Stored records
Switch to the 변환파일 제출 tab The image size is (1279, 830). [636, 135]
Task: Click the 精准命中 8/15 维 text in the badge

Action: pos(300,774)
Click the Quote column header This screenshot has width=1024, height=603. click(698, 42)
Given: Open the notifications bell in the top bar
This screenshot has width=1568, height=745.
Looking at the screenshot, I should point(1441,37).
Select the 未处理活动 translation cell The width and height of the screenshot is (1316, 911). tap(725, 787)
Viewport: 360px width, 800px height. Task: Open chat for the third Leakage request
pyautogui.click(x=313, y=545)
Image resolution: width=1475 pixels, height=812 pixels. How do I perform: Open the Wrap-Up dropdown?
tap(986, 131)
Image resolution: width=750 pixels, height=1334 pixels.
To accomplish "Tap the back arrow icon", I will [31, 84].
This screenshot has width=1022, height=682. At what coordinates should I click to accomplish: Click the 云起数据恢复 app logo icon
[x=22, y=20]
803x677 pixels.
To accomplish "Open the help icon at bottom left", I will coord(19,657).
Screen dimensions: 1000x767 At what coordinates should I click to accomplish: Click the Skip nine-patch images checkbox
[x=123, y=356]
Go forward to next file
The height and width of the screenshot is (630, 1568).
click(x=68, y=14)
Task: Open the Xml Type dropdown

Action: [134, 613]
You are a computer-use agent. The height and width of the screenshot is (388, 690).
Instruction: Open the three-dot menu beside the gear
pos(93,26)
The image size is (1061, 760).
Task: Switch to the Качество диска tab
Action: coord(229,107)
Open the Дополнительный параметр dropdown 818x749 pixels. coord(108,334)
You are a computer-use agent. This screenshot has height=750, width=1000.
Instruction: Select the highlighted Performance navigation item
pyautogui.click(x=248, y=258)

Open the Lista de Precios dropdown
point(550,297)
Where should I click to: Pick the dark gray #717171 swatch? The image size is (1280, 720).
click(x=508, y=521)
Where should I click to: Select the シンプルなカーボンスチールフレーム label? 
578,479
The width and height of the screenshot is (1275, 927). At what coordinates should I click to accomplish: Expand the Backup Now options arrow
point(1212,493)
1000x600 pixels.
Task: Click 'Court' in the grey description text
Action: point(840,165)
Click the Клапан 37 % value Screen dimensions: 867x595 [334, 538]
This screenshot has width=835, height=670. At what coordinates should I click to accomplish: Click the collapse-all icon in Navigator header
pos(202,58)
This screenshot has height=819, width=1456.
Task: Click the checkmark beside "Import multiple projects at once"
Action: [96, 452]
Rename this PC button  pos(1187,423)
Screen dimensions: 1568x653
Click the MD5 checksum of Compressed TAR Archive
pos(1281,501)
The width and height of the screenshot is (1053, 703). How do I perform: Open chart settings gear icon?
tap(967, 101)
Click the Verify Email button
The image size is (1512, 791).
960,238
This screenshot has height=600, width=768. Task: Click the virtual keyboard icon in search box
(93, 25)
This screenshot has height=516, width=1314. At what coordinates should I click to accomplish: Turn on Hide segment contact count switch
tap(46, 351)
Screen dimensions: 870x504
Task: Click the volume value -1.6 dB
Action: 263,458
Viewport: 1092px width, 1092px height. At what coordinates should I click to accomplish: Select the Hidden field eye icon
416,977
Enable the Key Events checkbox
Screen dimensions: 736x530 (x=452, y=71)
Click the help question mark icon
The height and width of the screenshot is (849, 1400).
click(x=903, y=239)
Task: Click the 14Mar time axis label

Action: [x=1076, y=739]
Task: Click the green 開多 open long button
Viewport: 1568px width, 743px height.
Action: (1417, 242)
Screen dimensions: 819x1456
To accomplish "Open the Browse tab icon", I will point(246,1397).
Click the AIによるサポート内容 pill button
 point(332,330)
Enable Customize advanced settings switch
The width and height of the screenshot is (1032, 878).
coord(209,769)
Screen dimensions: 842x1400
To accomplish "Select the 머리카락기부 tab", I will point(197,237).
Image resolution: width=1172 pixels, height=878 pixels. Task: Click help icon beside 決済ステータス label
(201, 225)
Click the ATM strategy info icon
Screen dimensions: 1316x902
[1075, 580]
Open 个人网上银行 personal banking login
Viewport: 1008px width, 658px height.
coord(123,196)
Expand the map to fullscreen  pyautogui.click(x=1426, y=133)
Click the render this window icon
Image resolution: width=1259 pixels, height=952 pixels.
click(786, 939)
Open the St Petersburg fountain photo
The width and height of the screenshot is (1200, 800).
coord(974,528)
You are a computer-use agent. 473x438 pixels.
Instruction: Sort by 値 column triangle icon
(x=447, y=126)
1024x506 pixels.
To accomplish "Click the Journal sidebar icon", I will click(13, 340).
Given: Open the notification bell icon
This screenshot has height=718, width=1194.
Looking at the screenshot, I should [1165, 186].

- **ABOUT THIS EXERCISE**
Would you write out all of the data exactly as given?

- **RESPONSE**
Switch to the 변환파일 제출 tab The image size is (1279, 830). [636, 135]
Task: Click the 精准命中 8/15 维 text in the badge

Action: pos(300,774)
Click the Quote column header This screenshot has width=1024, height=603. click(698, 42)
Given: Open the notifications bell in the top bar
This screenshot has width=1568, height=745.
Looking at the screenshot, I should point(1441,37).
Select the 未处理活动 translation cell The width and height of the screenshot is (1316, 911). tap(725, 787)
Viewport: 360px width, 800px height. Task: Open chat for the third Leakage request
pyautogui.click(x=313, y=545)
Image resolution: width=1475 pixels, height=812 pixels. How do I perform: Open the Wrap-Up dropdown?
tap(986, 131)
Image resolution: width=750 pixels, height=1334 pixels.
To accomplish "Tap the back arrow icon", I will [31, 84].
This screenshot has width=1022, height=682. At what coordinates should I click to accomplish: Click the 云起数据恢复 app logo icon
[x=22, y=20]
803x677 pixels.
To accomplish "Open the help icon at bottom left", I will coord(19,657).
Screen dimensions: 1000x767 At what coordinates should I click to accomplish: Click the Skip nine-patch images checkbox
[x=123, y=356]
Go forward to next file
The height and width of the screenshot is (630, 1568).
click(x=68, y=14)
Task: Open the Xml Type dropdown

Action: [134, 613]
You are a computer-use agent. The height and width of the screenshot is (388, 690).
Instruction: Open the three-dot menu beside the gear
pos(93,26)
The image size is (1061, 760).
Task: Switch to the Качество диска tab
Action: coord(229,107)
Open the Дополнительный параметр dropdown 818x749 pixels. coord(108,334)
You are a computer-use agent. This screenshot has height=750, width=1000.
Instruction: Select the highlighted Performance navigation item
pyautogui.click(x=248, y=258)

Open the Lista de Precios dropdown
point(550,297)
Where should I click to: Pick the dark gray #717171 swatch? The image size is (1280, 720).
click(x=508, y=521)
Where should I click to: Select the シンプルなカーボンスチールフレーム label? 
578,479
The width and height of the screenshot is (1275, 927). At what coordinates should I click to accomplish: Expand the Backup Now options arrow
point(1212,493)
1000x600 pixels.
Task: Click 'Court' in the grey description text
Action: point(840,165)
Click the Клапан 37 % value Screen dimensions: 867x595 [334, 538]
This screenshot has width=835, height=670. At what coordinates should I click to accomplish: Click the collapse-all icon in Navigator header
pos(202,58)
This screenshot has height=819, width=1456.
Task: Click the checkmark beside "Import multiple projects at once"
Action: [96, 452]
Rename this PC button  pos(1187,423)
Screen dimensions: 1568x653
Click the MD5 checksum of Compressed TAR Archive
pos(1281,501)
The width and height of the screenshot is (1053, 703). How do I perform: Open chart settings gear icon?
tap(967, 101)
Click the Verify Email button
The image size is (1512, 791).
960,238
This screenshot has height=600, width=768. Task: Click the virtual keyboard icon in search box
(93, 25)
This screenshot has height=516, width=1314. At what coordinates should I click to accomplish: Turn on Hide segment contact count switch
tap(46, 351)
Screen dimensions: 870x504
Task: Click the volume value -1.6 dB
Action: 263,458
Viewport: 1092px width, 1092px height. At what coordinates should I click to accomplish: Select the Hidden field eye icon
416,977
Enable the Key Events checkbox
Screen dimensions: 736x530 (x=452, y=71)
Click the help question mark icon
The height and width of the screenshot is (849, 1400).
click(x=903, y=239)
Task: Click the 14Mar time axis label

Action: [x=1076, y=739]
Task: Click the green 開多 open long button
Viewport: 1568px width, 743px height.
Action: (1417, 242)
Screen dimensions: 819x1456
To accomplish "Open the Browse tab icon", I will point(246,1397).
Click the AIによるサポート内容 pill button
 point(332,330)
Enable Customize advanced settings switch
The width and height of the screenshot is (1032, 878).
coord(209,769)
Screen dimensions: 842x1400
To accomplish "Select the 머리카락기부 tab", I will point(197,237).
Image resolution: width=1172 pixels, height=878 pixels. Task: Click help icon beside 決済ステータス label
(201, 225)
Click the ATM strategy info icon
Screen dimensions: 1316x902
[1075, 580]
Open 个人网上银行 personal banking login
Viewport: 1008px width, 658px height.
coord(123,196)
Expand the map to fullscreen  pyautogui.click(x=1426, y=133)
Click the render this window icon
Image resolution: width=1259 pixels, height=952 pixels.
click(786, 939)
Open the St Petersburg fountain photo
The width and height of the screenshot is (1200, 800).
coord(974,528)
You are a computer-use agent. 473x438 pixels.
Instruction: Sort by 値 column triangle icon
(x=447, y=126)
1024x506 pixels.
To accomplish "Click the Journal sidebar icon", I will click(13, 340).
Given: Open the notification bell icon
This screenshot has height=718, width=1194.
Looking at the screenshot, I should [1165, 186].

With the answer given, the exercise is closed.